# Long term rental in Calpe advice please



## Shaphi (Oct 31, 2014)

Hello All,

I have been on this site before reading different posts for info so thought I would post one myself.

For health reasons I am considering moving to Calpe for one year. My plan is to rent out my flat here and rent similar in specific part of Calpe I know well. I have no mortgage and can get £1000 to £1100pcm for mine. Obviously need to take fees etc out of that. What I would like to know is apart from rental price advertised for flats in Calpe what other outgoings are there not mentioned e.g insurance, "council" tax, agent fees, service charges etc. I am looking for a 2 bed flat with communal pool in the Levante area. Any other information would be gratefully received. If you have any questions then please feel free to ask.

Thank you.


----------



## snikpoh (Nov 19, 2007)

Shaphi said:


> Hello All,
> 
> I have been on this site before reading different posts for info so thought I would post one myself.
> 
> ...


In all probability, you will have to pay agents (finders) fee of about 1 months rent. This is sometimes paid by the landlord and is sometimes split - it all depends.

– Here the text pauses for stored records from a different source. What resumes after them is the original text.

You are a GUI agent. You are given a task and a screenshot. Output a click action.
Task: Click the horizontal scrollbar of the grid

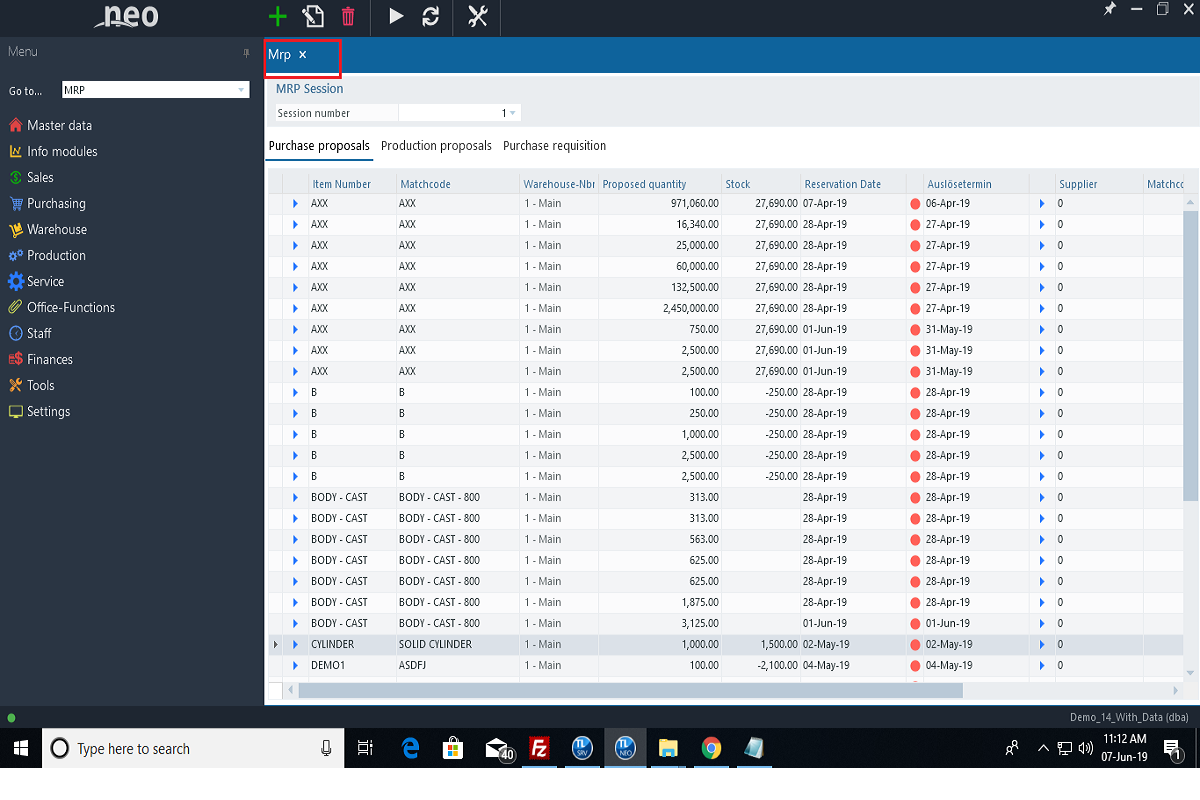pos(630,690)
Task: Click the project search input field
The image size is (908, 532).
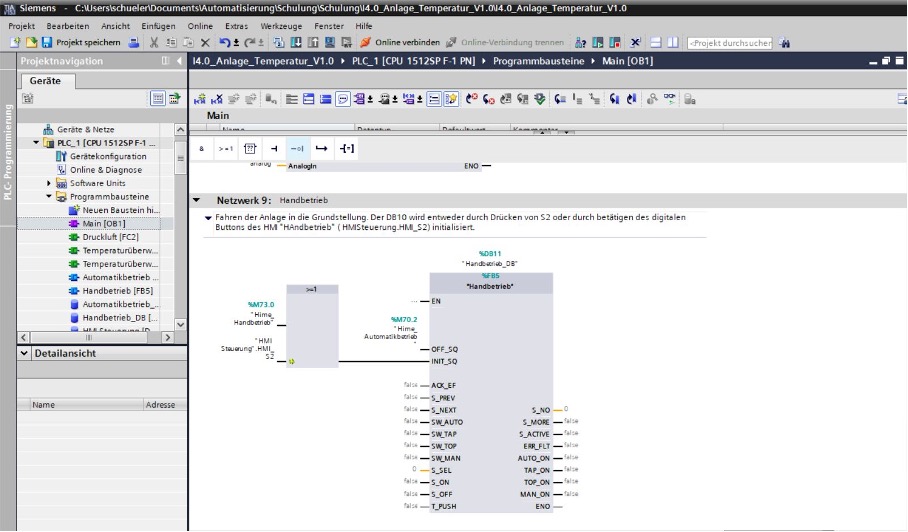Action: click(729, 43)
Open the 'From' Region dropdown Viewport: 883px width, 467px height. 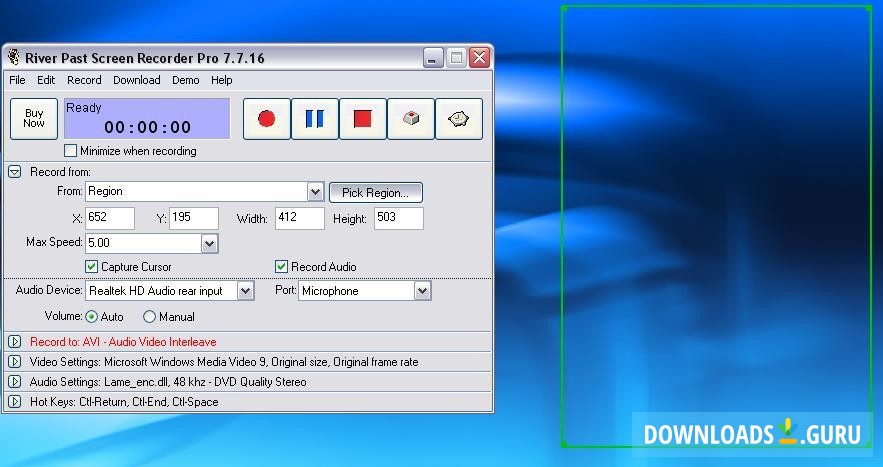315,191
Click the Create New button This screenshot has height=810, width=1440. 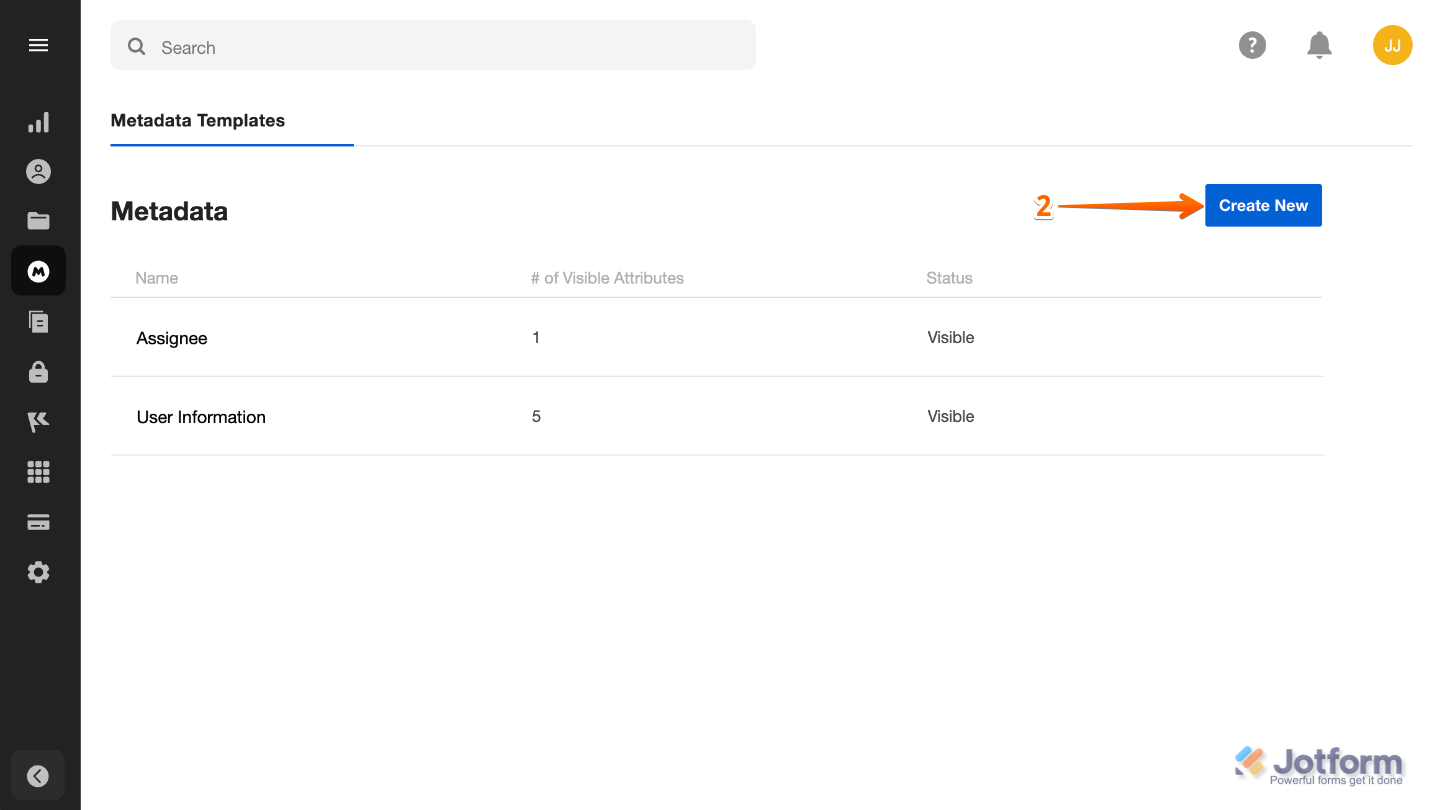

You will probably have to pay communal fees.

You will probably have to pay basura (like water rates but includes rubbish collection) - about 80€ per annum.

Council tax is known as IBI in Spain and should be paid by the owner/landlord.


----------



## Shaphi (Oct 31, 2014)

snikpoh said:


> In all probability, you will have to pay agents (finders) fee of about 1 months rent. This is sometimes paid by the landlord and is sometimes split - it all depends.
> 
> You will probably have to pay communal fees.
> 
> ...


Thank you so much snikpoh. I am going to visit before moving to view flats etc but at least now I am armed with a little info.


----------



## snikpoh (Nov 19, 2007)

Shaphi said:


> Thank you so much snikpoh. I am going to visit before moving to view flats etc but at least now I am armed with a little info.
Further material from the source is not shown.